** Opening DATASET RECORDS block **
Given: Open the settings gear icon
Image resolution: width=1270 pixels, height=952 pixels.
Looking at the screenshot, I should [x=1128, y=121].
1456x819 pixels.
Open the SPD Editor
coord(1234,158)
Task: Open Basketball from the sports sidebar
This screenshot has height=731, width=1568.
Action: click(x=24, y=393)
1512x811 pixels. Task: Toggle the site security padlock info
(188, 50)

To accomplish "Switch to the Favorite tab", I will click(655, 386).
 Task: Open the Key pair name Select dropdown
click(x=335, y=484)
** Closing DATASET RECORDS block **
WORK TO BE COMPLETED
With the line containing "Task: Open Basketball from the sports sidebar" as the first and the last line of the records as the final one, print exactly the lines in that span.

SOLUTION
Task: Open Basketball from the sports sidebar
This screenshot has height=731, width=1568.
Action: click(x=24, y=393)
1512x811 pixels. Task: Toggle the site security padlock info
(188, 50)

To accomplish "Switch to the Favorite tab", I will click(655, 386).
 Task: Open the Key pair name Select dropdown
click(x=335, y=484)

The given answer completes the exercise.